----- Provided records

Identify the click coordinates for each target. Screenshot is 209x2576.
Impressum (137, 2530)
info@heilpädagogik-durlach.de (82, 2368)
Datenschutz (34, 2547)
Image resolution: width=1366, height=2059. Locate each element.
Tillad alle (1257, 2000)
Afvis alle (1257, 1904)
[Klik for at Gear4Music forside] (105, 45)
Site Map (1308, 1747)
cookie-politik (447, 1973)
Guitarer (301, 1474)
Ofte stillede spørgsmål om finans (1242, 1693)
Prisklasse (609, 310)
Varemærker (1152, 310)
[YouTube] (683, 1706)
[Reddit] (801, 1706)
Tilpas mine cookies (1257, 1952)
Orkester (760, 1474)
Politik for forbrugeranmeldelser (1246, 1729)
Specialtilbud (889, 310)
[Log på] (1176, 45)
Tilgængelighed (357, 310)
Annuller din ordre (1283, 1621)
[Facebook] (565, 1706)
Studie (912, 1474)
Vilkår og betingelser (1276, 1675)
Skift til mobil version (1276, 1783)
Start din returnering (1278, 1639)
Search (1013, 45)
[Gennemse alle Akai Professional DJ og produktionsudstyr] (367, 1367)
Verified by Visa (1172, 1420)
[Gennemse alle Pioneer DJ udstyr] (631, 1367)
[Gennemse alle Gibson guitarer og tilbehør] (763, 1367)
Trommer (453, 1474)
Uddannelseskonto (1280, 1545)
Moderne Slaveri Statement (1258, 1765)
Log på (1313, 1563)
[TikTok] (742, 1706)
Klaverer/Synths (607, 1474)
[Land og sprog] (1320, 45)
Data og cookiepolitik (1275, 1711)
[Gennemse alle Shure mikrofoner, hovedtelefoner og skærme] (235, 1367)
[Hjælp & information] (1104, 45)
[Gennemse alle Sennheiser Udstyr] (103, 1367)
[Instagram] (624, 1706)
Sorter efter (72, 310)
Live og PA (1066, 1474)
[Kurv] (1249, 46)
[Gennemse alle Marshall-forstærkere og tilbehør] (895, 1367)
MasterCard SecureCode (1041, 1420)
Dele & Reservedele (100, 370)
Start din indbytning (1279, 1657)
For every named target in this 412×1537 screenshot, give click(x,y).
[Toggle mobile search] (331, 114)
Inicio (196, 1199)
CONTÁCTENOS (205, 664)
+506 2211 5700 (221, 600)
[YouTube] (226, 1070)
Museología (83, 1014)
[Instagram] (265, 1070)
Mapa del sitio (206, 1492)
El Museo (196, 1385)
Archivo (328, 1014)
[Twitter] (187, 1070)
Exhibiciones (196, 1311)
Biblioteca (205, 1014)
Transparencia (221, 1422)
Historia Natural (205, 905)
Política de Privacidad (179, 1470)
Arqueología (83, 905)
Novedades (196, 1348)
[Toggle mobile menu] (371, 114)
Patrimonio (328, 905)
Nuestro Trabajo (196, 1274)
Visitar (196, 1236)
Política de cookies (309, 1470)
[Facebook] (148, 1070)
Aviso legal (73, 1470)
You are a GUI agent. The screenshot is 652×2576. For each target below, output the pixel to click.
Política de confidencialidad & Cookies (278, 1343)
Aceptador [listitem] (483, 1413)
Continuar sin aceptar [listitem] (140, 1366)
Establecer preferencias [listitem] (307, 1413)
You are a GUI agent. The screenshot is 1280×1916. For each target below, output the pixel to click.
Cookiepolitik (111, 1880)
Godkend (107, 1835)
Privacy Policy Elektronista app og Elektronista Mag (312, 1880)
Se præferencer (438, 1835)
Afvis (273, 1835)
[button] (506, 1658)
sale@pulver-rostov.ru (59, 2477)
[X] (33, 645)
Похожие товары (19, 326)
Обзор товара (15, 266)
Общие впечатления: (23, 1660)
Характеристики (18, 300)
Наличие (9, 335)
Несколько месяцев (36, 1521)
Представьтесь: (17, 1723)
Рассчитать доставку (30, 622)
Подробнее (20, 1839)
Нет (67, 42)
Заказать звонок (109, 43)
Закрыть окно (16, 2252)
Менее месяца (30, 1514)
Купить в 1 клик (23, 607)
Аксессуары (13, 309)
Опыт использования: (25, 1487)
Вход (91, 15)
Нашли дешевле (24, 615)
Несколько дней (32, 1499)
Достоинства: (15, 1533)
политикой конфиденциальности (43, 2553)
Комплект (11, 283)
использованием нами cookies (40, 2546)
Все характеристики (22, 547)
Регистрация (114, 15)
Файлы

----------

**Directions for this task**
Give the number of lines in the records where the word "listitem" shows up. Nothing else belongs in the reply.

**Solution for this problem**
3